[Task to carry out]: Starting at the line that contains "Forgot password? (447, 688)" and continuing to the end of the listing, rewrite those lines with "account" swapped for "profile" and nothing else altered.

[Entries shown]:
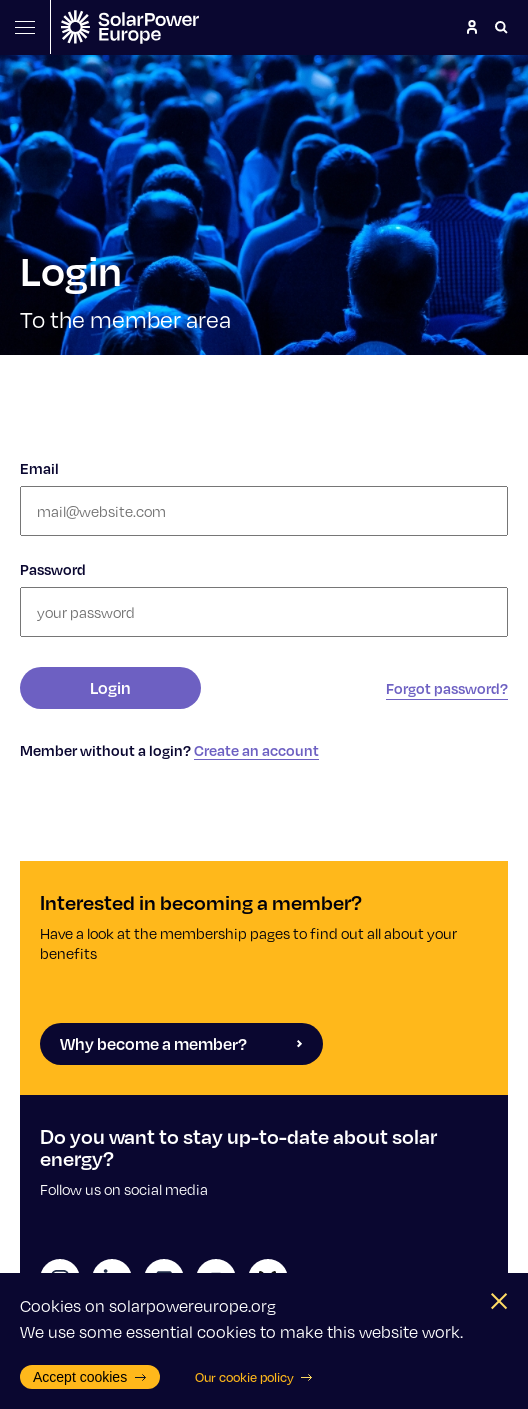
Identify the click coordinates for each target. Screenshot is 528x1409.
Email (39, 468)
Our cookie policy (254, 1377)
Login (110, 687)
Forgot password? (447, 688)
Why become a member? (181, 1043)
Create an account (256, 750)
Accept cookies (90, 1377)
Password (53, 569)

[Solution]:
Forgot password? (447, 688)
Why become a member? (181, 1043)
Create an profile (256, 750)
Accept cookies (90, 1377)
Password (53, 569)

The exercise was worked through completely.